A. E, ao mesmo tempo, você é o filósofo francês contemporâneo mais traduzido.

AB. Fico feliz em reivindicar o título honorário de “chefe sobrevivente”. A pequena celebridade que me tornou famoso data dos anos 80. Naquela época, me virei para a filosofia. Fiz isso para permanecer fiel ao marxismo e renová-lo. Lealdade tornou-se um conceito importante no meu pensamento. Às vezes me sentia um pouco sozinho. Mas agora cresce a esperança de que possamos mais uma vez enfrentar uma virada histórica.
   
A. Quando Nicolas Sarkozy foi presidente, você o analisou como um “sintoma” em um ensaio que se tornou um best-seller. O que significa?

AB. Depois de 1945, os comunistas e gaulistas dominavam o cenário. O colapso desta constelação foi selado com Sarkozy. Depois do comunismo, o gaulismo também chegou ao fim. Crenças e ideologias não importam mais. Este foi o começo da era do cinismo. Não se trata mais de melhorar o mundo, mas de manter a ordem predominante. Os intelectuais passaram a ser desprezados.
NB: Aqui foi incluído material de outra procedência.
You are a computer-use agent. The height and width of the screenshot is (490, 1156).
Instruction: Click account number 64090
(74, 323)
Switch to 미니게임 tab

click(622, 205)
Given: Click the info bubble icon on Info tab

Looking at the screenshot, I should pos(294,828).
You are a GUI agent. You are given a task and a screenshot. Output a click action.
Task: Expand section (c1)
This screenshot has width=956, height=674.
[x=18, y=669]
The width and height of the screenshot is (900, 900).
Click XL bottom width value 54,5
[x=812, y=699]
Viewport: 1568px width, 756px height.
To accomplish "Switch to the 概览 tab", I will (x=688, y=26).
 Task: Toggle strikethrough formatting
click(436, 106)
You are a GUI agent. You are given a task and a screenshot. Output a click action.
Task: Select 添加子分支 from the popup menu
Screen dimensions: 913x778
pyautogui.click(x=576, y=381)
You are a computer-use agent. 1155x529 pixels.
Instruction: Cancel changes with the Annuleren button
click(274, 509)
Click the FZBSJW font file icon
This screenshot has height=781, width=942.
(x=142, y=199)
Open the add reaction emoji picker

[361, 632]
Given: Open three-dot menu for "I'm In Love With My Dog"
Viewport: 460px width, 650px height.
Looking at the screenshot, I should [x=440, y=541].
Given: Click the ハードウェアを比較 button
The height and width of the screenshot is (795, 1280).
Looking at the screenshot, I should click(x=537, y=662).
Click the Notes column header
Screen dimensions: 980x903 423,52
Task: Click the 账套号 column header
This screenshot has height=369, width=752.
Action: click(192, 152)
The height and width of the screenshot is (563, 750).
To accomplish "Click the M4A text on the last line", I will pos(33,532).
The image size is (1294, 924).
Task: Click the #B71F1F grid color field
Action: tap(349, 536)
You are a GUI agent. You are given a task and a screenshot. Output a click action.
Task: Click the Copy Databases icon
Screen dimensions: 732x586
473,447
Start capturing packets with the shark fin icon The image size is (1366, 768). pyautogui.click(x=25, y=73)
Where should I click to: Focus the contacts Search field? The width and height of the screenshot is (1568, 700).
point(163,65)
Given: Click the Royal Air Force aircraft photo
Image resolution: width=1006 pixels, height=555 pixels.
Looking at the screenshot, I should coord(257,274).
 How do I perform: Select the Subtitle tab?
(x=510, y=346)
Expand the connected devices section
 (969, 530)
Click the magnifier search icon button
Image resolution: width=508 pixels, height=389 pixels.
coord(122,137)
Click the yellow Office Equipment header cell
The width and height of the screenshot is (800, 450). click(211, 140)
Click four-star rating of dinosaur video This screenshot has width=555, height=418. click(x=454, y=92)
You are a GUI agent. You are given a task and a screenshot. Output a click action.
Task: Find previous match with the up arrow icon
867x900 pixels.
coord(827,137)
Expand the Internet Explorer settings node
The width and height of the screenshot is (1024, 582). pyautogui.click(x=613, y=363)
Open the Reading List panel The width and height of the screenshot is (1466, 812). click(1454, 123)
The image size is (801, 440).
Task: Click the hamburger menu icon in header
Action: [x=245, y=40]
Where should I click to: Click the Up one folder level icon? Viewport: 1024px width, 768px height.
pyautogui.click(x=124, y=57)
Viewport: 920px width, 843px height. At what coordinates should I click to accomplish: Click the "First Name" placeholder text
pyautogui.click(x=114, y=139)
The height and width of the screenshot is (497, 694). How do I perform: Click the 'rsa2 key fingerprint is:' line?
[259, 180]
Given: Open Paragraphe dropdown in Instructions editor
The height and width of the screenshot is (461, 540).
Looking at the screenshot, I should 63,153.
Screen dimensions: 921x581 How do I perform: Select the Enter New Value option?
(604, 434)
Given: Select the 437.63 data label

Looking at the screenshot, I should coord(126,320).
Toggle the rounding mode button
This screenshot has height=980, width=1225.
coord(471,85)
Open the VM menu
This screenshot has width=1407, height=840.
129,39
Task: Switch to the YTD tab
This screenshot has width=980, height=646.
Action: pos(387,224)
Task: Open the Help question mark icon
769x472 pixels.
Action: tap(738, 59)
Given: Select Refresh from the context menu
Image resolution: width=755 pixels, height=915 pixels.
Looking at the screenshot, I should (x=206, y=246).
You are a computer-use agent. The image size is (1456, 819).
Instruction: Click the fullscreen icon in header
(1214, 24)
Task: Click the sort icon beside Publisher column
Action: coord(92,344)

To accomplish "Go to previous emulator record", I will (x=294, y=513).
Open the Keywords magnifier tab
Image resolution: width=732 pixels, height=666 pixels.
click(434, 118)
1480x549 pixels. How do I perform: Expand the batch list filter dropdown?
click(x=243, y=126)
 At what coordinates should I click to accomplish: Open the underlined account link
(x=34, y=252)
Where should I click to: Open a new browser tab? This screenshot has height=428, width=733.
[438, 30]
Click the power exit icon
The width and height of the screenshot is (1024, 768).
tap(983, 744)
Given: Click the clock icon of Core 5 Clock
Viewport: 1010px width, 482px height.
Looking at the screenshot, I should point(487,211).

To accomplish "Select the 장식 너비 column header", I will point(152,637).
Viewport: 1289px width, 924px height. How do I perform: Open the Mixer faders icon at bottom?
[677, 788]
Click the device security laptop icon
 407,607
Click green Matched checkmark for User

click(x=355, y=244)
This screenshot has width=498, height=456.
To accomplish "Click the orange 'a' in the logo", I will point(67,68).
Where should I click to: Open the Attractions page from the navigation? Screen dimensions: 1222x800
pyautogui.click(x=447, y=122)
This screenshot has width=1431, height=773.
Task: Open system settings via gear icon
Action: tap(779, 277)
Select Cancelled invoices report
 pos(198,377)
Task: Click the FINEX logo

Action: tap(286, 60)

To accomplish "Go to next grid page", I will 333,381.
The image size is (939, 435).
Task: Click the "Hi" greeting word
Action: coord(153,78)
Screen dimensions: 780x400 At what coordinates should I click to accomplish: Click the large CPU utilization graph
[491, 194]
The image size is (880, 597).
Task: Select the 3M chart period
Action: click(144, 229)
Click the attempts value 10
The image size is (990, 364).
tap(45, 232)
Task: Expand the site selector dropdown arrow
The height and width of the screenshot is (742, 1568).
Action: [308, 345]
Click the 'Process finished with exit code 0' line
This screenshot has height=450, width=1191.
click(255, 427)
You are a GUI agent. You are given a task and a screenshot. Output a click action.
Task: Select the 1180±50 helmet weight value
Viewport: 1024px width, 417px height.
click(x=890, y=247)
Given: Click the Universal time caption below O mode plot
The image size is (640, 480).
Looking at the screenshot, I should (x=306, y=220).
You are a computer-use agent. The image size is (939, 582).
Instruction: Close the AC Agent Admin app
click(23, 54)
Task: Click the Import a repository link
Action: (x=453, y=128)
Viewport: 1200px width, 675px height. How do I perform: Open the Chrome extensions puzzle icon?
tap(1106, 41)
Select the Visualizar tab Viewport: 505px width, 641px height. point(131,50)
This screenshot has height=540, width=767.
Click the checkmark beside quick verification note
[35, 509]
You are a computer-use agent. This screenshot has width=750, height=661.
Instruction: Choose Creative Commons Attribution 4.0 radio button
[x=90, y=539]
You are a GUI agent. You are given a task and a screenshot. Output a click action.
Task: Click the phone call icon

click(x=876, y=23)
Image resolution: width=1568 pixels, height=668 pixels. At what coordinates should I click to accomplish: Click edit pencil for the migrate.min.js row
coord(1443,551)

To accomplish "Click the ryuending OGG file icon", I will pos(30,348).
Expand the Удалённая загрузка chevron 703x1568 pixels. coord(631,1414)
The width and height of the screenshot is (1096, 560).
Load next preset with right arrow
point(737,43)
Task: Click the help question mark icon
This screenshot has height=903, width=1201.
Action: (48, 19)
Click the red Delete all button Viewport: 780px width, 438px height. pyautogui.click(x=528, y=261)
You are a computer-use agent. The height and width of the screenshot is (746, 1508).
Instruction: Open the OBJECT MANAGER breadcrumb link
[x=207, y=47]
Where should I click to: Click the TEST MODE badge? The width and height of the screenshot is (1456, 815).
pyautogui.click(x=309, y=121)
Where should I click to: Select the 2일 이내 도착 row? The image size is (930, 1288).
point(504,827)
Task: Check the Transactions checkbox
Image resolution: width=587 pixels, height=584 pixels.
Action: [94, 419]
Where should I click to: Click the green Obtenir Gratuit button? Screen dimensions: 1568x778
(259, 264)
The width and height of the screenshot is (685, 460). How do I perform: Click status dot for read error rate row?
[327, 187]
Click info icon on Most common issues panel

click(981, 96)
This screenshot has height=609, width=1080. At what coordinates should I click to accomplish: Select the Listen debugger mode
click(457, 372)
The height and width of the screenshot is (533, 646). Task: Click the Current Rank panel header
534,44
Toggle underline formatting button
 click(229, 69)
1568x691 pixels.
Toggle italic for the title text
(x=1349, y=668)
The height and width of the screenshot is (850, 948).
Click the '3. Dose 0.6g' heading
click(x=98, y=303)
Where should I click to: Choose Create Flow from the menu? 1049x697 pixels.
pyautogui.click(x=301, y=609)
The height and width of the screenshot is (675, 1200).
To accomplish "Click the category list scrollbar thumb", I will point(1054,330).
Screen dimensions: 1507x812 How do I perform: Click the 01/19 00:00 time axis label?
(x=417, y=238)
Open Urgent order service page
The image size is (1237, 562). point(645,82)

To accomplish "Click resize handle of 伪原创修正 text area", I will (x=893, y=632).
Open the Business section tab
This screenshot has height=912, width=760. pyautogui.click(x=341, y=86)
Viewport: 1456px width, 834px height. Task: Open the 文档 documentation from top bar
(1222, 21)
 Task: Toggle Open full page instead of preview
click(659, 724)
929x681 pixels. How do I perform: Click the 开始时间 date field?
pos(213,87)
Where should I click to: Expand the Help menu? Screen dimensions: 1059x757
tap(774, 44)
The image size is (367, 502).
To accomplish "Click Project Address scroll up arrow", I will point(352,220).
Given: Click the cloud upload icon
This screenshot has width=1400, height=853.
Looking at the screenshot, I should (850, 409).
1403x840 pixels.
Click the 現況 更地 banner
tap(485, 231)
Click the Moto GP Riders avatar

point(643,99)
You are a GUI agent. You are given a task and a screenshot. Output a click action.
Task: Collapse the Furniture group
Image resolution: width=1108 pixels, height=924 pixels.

A. É isso que você vê como um cinismo na Macron?

AB. Inicialmente, ele se apresentou como um bom aluno de nossa tradição. Macron entrou no estágio político como uma pessoa civilizada – mas sua missão não é: é lidar com os compromissos feitos entre gaulistas e comunistas em 1945 e suas realizações sociais.

A. Você é conhecido como um crítico das eleições democráticas, que Sartre chamou de “armadilha idiota”.

AB. As eleições exigem um consenso de que nada muda no sistema. Esse desenvolvimento começou com Mitterrand, que prometeu romper com o capitalismo. Depois de dois anos, tudo acabou. Sua rendição tornou-se inovadora. Todas as alternativas ao capitalismo foram desacreditadas. Desde o colapso da União Soviética, não houve contrapeso que pudesse retardar o crescente crescimento do capitalismo. Ele é projetado para destruição e exploração.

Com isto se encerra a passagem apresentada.